Further, since the spring pieces 9 c, which are urged in a direction opposite to the contact pieces 9 b and which are brought into elastic contact with the inner surface of the lower case 6, are provided respectively at four corners outside the contact pieces 9 b of the slide contact 9 and with the biasing force of the spring pieces 9 c the shield member 8 is held grippingly between the lower surface of the slide knob 7 and the outer surface of the lower case 6, the lower surface of the slide knob 7 and the outer surface of the lower case 6 are brought into close contact with each other through the shield member 8 to a satisfactory extent by virtue of the spring pieces 9 c, thus making it possible to prevent the entry of water or water drops into the interior of the lower case 6 from the exterior.

As set forth above, the slide switch of the present invention comprises a case having a slide hole, a slide knob attached slidably to an outer surface of the case, the slide knob having a shaft portion inserted into the slide hole of the case, a shield member disposed between a lower surface of the slide knob and an outer surface of the case, the shield member having an insertion hole for insertion therein of the shaft portion of the slide knob, and a contact member disposed in the interior of the case and retained by the shaft portion of the slide knob, the shield member being engaged with the shaft portion of the slide knob so as to be slidable with the slide knob and being formed with annular projections outside the outer periphery of the slide hole. Therefore, a shield member positioning recess need not be formed in the outer surface of the case and hence it becomes unnecessary to increase the case thickness by an amount corresponding to the recess. As a result, it becomes possible to reduce the case thickness.

Further, since the shield member can be established its position by a mere engagement thereof with the shaft portion of the slide knob, the working efficiency is improved and there no longer is any fear that the shield member may fall off during assembly.
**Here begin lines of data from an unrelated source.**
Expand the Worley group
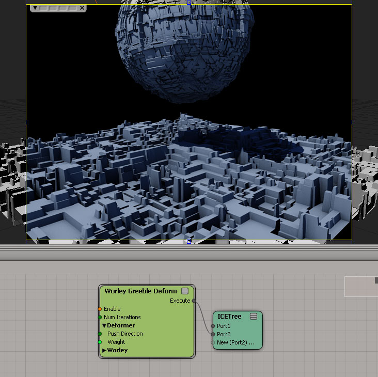Viewport: 378px width, 377px height. pos(104,350)
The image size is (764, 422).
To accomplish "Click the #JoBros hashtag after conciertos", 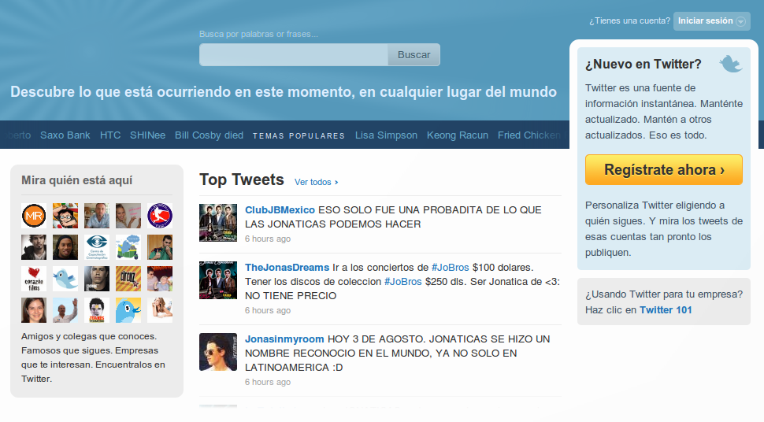I will [451, 268].
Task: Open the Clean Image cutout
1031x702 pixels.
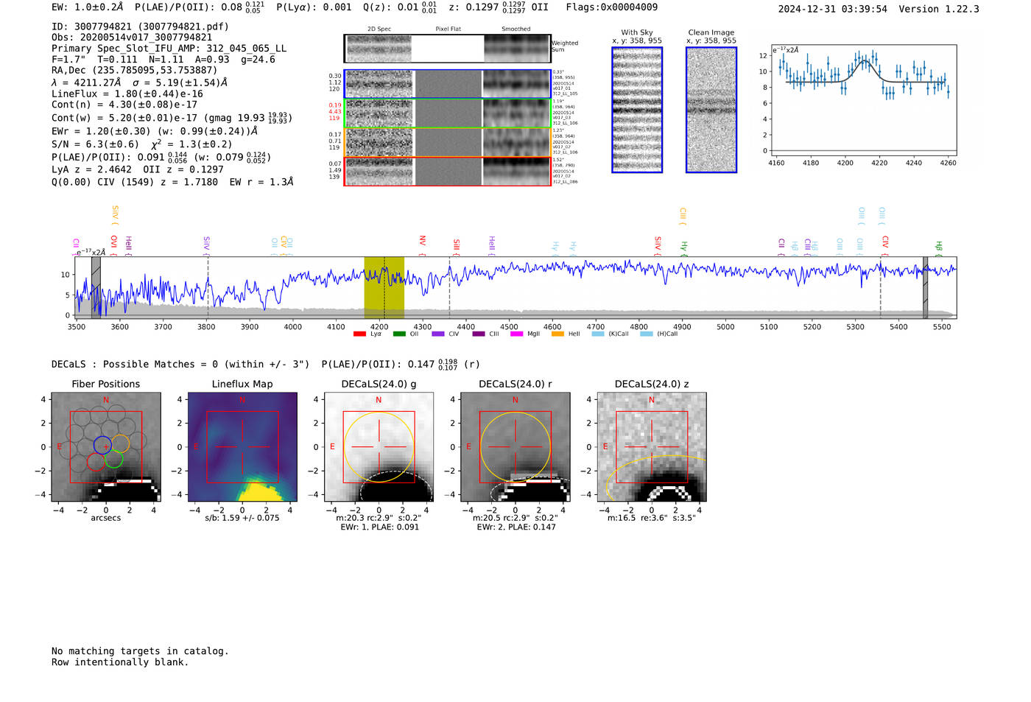Action: coord(711,110)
Further, since the shield member is formed with a thin plate-like substrate portion inside the annular projections, the substrate portion having an insertion hole, and is also formed with a thin plate-like outer edge portion in a surrounding relation to the outside of the annular projections, even if the annular projections undergo a force in a direction of being wound to the outer surface side of the lower case due to rubbing thereof against the outer surface of the lower case during a sliding motion of the annular projections, the outer edge portion of the shield member prevents the annular projections from being wound and thus it is possible to mitigate the phenomenon of inhibiting the movement in the sliding direction and also possible to effect a smooth sliding motion.
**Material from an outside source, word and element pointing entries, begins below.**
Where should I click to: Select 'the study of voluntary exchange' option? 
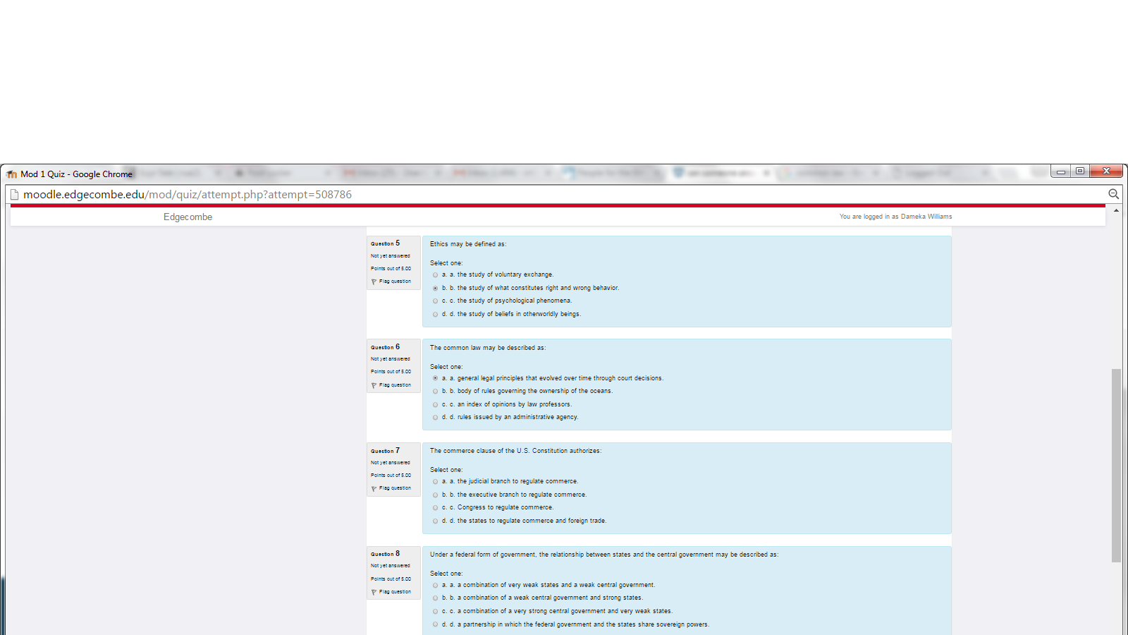[435, 275]
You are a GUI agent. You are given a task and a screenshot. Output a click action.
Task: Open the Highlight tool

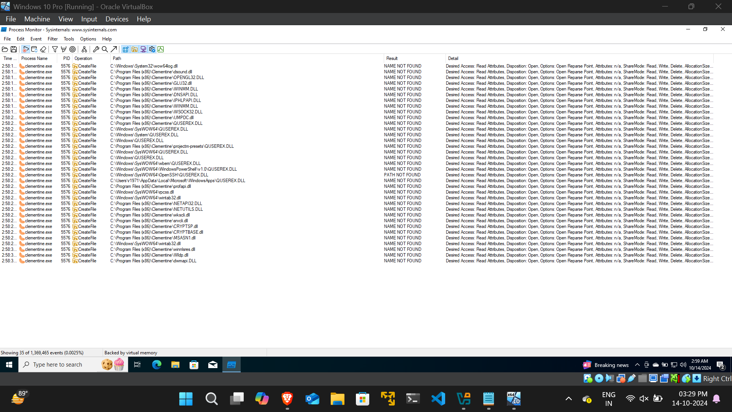(x=64, y=49)
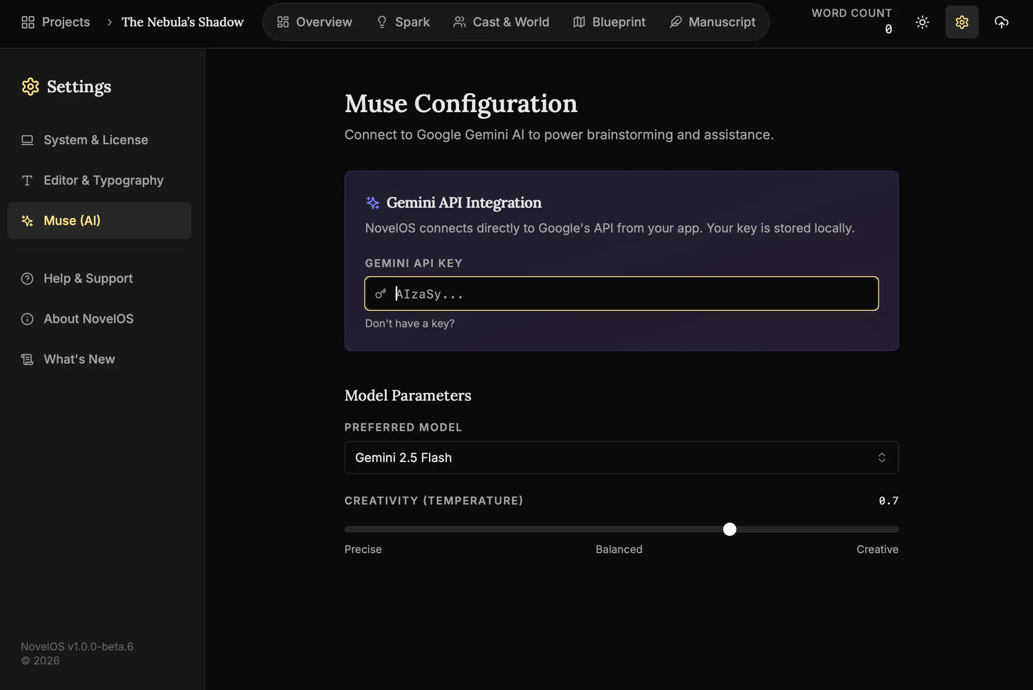The width and height of the screenshot is (1033, 690).
Task: Open the Preferred Model dropdown
Action: tap(621, 458)
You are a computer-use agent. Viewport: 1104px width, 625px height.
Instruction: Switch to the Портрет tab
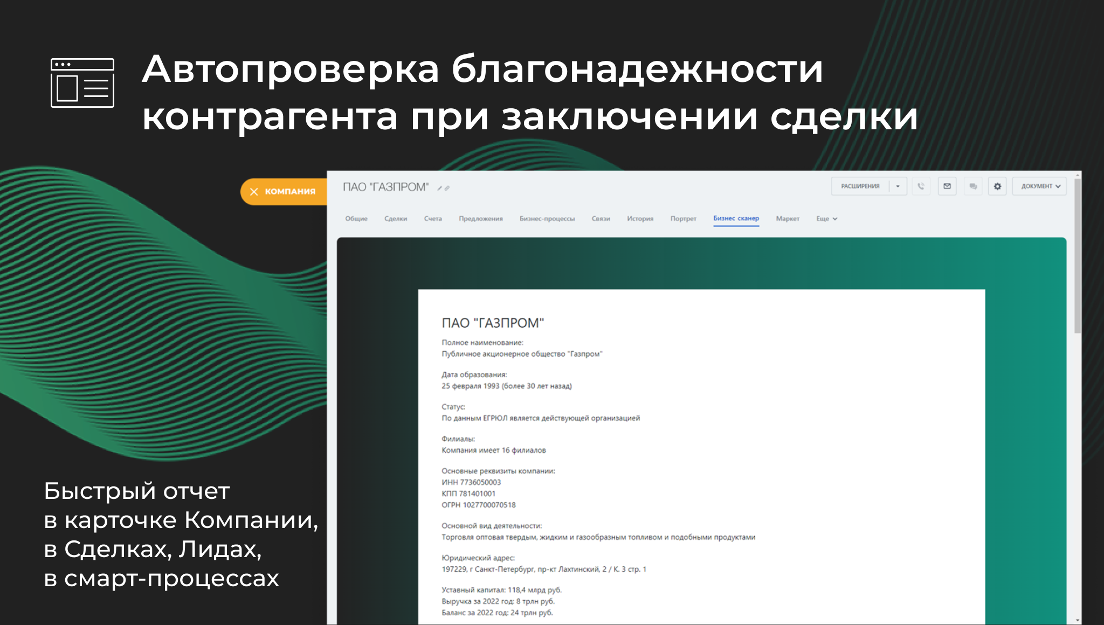click(x=683, y=219)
Further, since the annular projections are formed respectively on both upper and lower surfaces of the shield member so that the shield member is spaced from the lower surface of the slide knob and also from the outer surface of the case through the annular projections, even when the slide knob slides within the slide hole, the shield member is not rubbed throughout the whole surface thereof against the lower surface of the slide knob and the outer surface of the lower case, the operating touch of the slide knob is not deteriorated by a rough surface of the lower case for example.
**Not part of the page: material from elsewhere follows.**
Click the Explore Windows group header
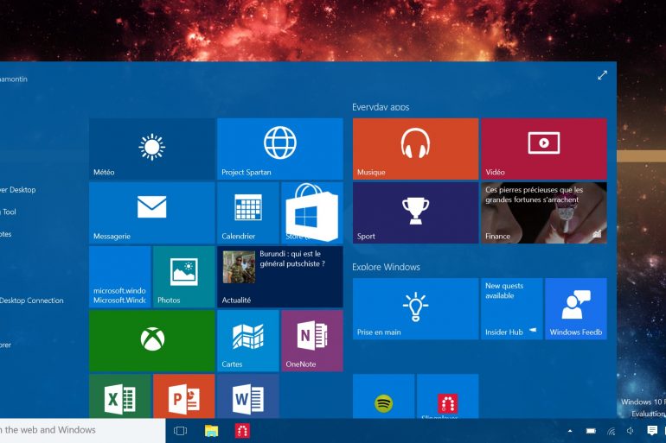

Further, since the contact member is provided with spring pieces for elastic contact with the inner surface of the case and the shield member is held grippingly between the lower surface of the slide knob and the outer surface of the lower case with the biasing force of the spring pieces, the lower surface of the slide knob and the outer surface of the lower case are brought into close contact with each other to a satisfactory extent through the shield member, thus making it possible to prevent the entry of water or water drops into the interior of the lower case from the exterior.